Belangrijk: dit uitstel verandert niets aan de nieuwe cao. Daarin is afgesproken dat gelijkwaardige beloning al vanaf 1 januari 2026 geldt. Werkgevers en uitzendbureaus moeten dus per die datum aan de cao-afspraken voldoen.
inlenersbeloning (tot en met 2025)
Tot 1 januari 2026 geldt de inlenersbeloning. Een uitzendkracht heeft recht op dezelfde beloning als het vaste personeel van de inlener in dezelfde of gelijkwaardige functie. Onder de inlenersbeloning wordt in dit geval verstaan:
-
het periodeloon in de schaal van de vaste medewerker die (nagenoeg) hetzelfde werk doet
-
atv/adv (naar keuze van de uitzendonderneming te compenseren in tijd of geld)
-
alle toeslagen, bijvoorbeeld ploegen, onregelmatigheids- en overwerktoeslag
-
algemene (doorgaans jaarlijkse) loonsverhoging, ook als deze met terugwerkende kracht wordt vastgesteld
-
periodieken
-
kostenvergoedingen, bijvoorbeeld een reiskosten- of thuiswerkvergoeding
-
eenmalige uitkeringen
-
vaste eindejaarsuitkeringen
-
vergoeding voor reisuren/reistijd verbonden aan het werk, tenzij deze tijd als gewerkte tijd wordt aangemerkt.

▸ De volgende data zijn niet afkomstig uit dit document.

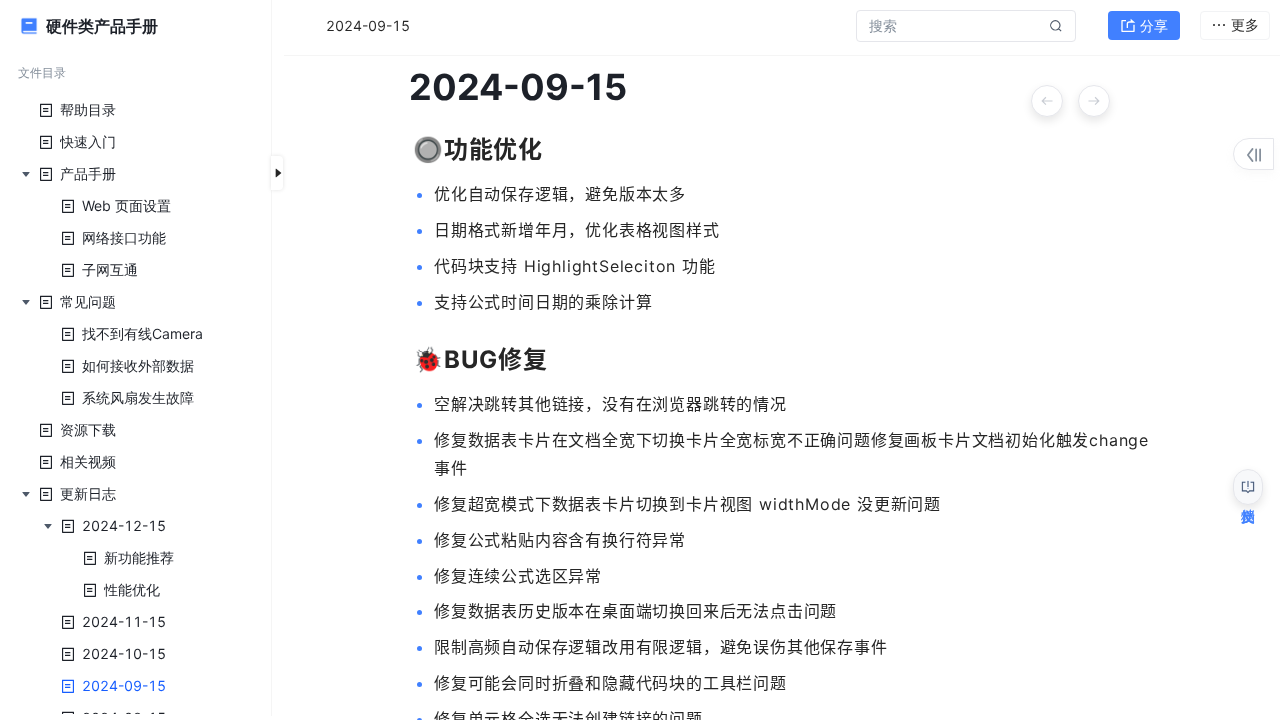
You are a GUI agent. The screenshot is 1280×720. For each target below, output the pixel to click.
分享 (1154, 25)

De inlener moet de uitzendonderneming correct, volledig en tijdig informeren over de eigen beloningsregeling en wijzigingen daarin. De inlener is medeverantwoordelijk en hoofdelijk aansprakelijk voor de juiste uitbetaling van het loon aan de uitzendkracht. Dit laatste staat in de Wet aanpak schijnconstructies (WAS).
werkervaring telt mee bij inschaling
Bij het bepalen van het loon van de uitzendkracht (inschaling) moet ook rekening worden gehouden met de relevante werkervaring van de uitzendkracht. Dit zijn de regels:
-
bij de inschaling wordt rekening gehouden met relevante werkervaring volgens het beleid bij de inlener
-
als er geen beleid is bij de inlener, stellen de uitzendonderneming en de inlener in overleg de inschaling en de positie in de schaal vast. Hierbij geldt wel dat een uitzendkracht met relevante werkervaring niet kan starten in de laagste trede van de functieschaal
-
bij terugkeer bij dezelfde inlener of binnen hetzelfde cao-gebied wordt uitgegaan van de eerdere inschaling.
Relevante werkervaring van de uitzendkracht wordt dus altijd beloond.
abu-loongebouw: voor de allocatiegroep
Als een uitzendkracht tot de allocatiegroep behoort, kan hij worden beloond volgens het ABU-loongebouw (zie CAO voor Uitzendkrachten). Tot deze uitzonderingsgroep behoren alleen de door de overheid aangewezen mensen met een afstand tot de arbeidsmarkt (o.a. Wet banenafspraak, Participatiewet en Wet werk en bijstand) en schoolverlaters zonder startkwalificatie. Voor hen gelden de salarisschalen van de inlener dus niet, maar een afwijkend loongebouw met periodieke verhogingen. Deze zogeheten ABU-beloning mag maximaal 52 (gewerkte) weken worden toegepast. Daarna krijgt de uitzendkracht salaris volgens de inlenersbeloning. Gaat het om een uitzendkracht zonder startkwalificatie die nog wat meer tijd nodig heeft om die startkwalificatie te behalen, dan mag de periode van 52 weken worden verlengd tot maximaal 104 gewerkte weken.
- uurlonen
In het ABU-loongebouw zijn de lonen uitgedrukt in uurlonen. De hoogte van het uurloon hangt af van de functie, bestaande uit de daarbij behorende activiteiten, verantwoordelijkheden en bevoegdheden. Voor het begin van de uitzending maakt de uitzendonderneming schriftelijk of digitaal de functiegroep aan de uitzendkracht bekend. De ABU-beloning betreft alleen het salaris (‘feitelijk loon’), de algemene loonsverhoging en de periodieken. Voor de overige beloningselementen, conform de elementen van de inlenersbeloning, geldt gewoon de inlenersbeloning. De ABU-beloning geldt dan als grondslag.
- periodieken in het ABU-loongebouw
De uitzendkracht die is ingedeeld in het ABU-loongebouw heeft recht op een verhoging van het feitelijk loon met de voor zijn functiegroep toepasselijke periodiek als hij 26 weken heeft gewerkt. Daarbij wordt het uurloon twee keer per jaar (1 januari en 1 juli) aangepast met het percentage waarmee het wettelijk minimumloon wordt verhoogd (de ‘indexering’).
Indeling in de functiegroep gebeurt aan de hand van het ABU-functieraster zoals opgenomen in de CAO voor Uitzendkrachten.